» DOCUMENT TEXT
.....

As students and professors move across campuses, they leave plenty of digital traces—such as when their smartphones connect to Wi-Fi hotspots, or when they swipe their keycards to unlock buildings or enter dorm rooms.
Some campus officials plan to use that data to try to contain COVID-19 when campuses reopen in the fall. That information, they say, can be useful to health officials trying to track down people who have come in contact with students or professors infected with the virus.
But tapping into such data systems is unusual, if not unprecedented, and some worry about whether the practice overly invades personal privacy.
One campus embracing the approach is Oklahoma State University, which plans to lean on data from its 5,100 Wi-Fi access points, as well as card-swipe data and class attendance records as part of its contact-tracing program when students return to campus next month.
The plan is to work with the university’s health services and the local health department. Once a person at the university is known to be positive for COVID-19, the university’s institutional research office will plug that name into its data system. The system will then generate a list of others on campus who have come in contact with the person for at least 15 minutes in the past 48 hours, says Christie Hawkins, associate vice president for administration and finance and director of institutional research and information management at Oklahoma State.
Being on that list will have no immediate impact or consequence. (It will not, for instance, lead to automatic quarantine.) But the information will be used by officials doing manual contact tracing as they try to identify those at risk.
“Our role is really to speed up the process of finding out who [an infected] person has come in contact with so health officials can respond,” says Hawkins. “We are doing everything we possibly can to make sure that our campus, students, faculty and staff are safe and healthy.”
Often, students don’t even know the name of the person sitting next to them in class, which can make it tough to identify people who an infected person potentially exposed, adds Larry Burns, assistant director of institutional research and information management at the university.
Officials say relying on technology that people already use, rather than asking them to download a contact-tracing app developed by the likes of Apple and Google, offers a more convenient way to support contact-tracing efforts. After all, most students carry smartphones attached to the campus Wi-Fi network, or use laptops in class that connect to campus hotspots.
The university is using a data analytics service developed by SAS, an analytics and software company. University officials say their system will be able to create visualizations that show public spaces on campus where an infected person may have spent time before they were quarantined. “We can then use that type of visual to see if there’s an area on campus where there’s been numerous people that have been in contact, and if there’s areas that need deep cleaning,” says Hawkins.
Officials plan to inform the campus community about the tracing effort, and notify users when they log into the network that “OSU explicitly reserves the right to share necessary information from its computing system with appropriate authorities during a health and/or public safety emergency.”
There will be no way to opt out, other than by not connecting to the campus network.
Balancing Health and Privacy
That seems to go against a best-practice recommended in a recent report by EAB, an education consulting firm, which says the use of contract-tracing apps should be voluntary. That said, the report and other experts note that participation in any tracing program must be widespread to be effective.
Iris Palmer, senior advisor for the Higher Education and Workforce, Education Policy Program for New America, told EdSurge that Wi-Fi access data might not be precise enough to be effective for contact tracing. And she worried about the potential for privacy problems as well.
“There’s always tradeoffs to using this data,” she said. “As long as you’re really, really transparent with students, it might be OK, but I do think you need to give people an option to opt out because it is very invasive.”

.....

» RAW DATA
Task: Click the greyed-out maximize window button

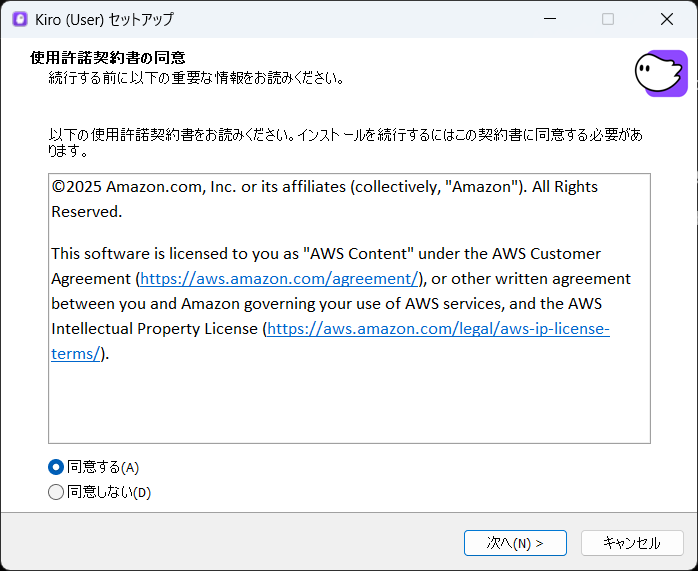Action: [608, 19]
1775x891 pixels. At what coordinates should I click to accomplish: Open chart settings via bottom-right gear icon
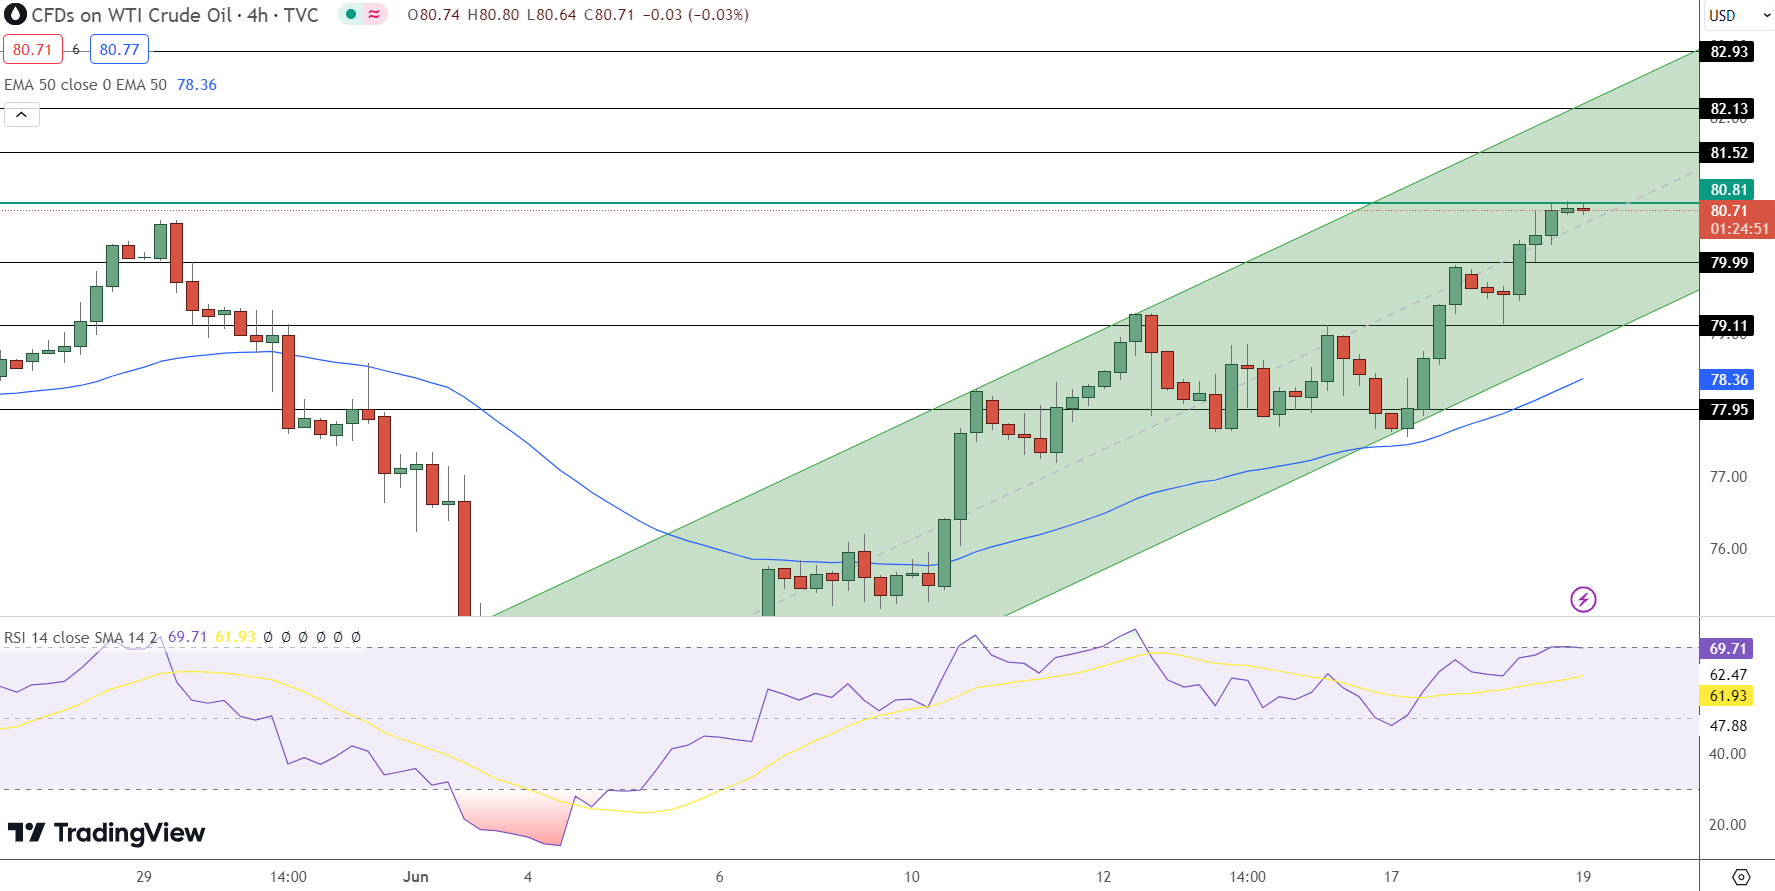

.....

» WORK TO COMPLETE
Answer from the article on campus contact tracing:
(a) How many Wi-Fi access points does Oklahoma State University plan to draw data from?
(b) Which company developed the data analytics service the university is using?
(c) According to the EAB report, how should use of contact-tracing apps be decided?

» SOLUTION TO THE EXERCISE
(a) 5,100
(b) SAS, an analytics and software company
(c) It should be voluntary.